- Opening Delimiter -

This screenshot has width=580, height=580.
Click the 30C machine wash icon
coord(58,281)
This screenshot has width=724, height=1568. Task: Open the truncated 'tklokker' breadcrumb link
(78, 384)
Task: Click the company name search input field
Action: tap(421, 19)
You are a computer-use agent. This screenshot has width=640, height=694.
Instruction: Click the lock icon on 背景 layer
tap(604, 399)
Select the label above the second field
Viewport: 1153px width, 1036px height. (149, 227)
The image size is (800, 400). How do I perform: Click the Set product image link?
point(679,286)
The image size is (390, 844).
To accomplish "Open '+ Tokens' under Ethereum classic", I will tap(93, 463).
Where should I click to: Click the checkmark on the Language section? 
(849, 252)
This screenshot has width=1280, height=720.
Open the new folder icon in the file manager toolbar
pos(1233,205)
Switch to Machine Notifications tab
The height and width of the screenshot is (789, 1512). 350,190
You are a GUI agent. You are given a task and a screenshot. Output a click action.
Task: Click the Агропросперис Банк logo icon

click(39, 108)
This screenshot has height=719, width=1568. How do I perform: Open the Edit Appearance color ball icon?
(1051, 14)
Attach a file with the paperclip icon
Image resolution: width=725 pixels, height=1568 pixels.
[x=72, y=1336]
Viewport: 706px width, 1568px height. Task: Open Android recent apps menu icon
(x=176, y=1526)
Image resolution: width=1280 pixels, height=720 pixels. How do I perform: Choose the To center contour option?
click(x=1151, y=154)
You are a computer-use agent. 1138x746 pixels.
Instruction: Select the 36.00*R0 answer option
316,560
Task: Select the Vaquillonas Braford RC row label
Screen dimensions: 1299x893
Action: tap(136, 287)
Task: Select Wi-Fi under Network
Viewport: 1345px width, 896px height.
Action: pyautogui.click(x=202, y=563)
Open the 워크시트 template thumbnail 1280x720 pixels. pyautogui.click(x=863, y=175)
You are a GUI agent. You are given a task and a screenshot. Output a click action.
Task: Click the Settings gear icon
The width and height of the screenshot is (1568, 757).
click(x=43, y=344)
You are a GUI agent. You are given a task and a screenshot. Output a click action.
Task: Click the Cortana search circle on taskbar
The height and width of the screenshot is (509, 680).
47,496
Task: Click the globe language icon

- Closing Delimiter -

- **TASK PROMPT**
From the material above, copy out every line bearing the string "computer".

- **EXERCISE RESPONSE**
You are a computer-use agent. This screenshot has width=640, height=694.
You are a computer-use agent. 1138x746 pixels.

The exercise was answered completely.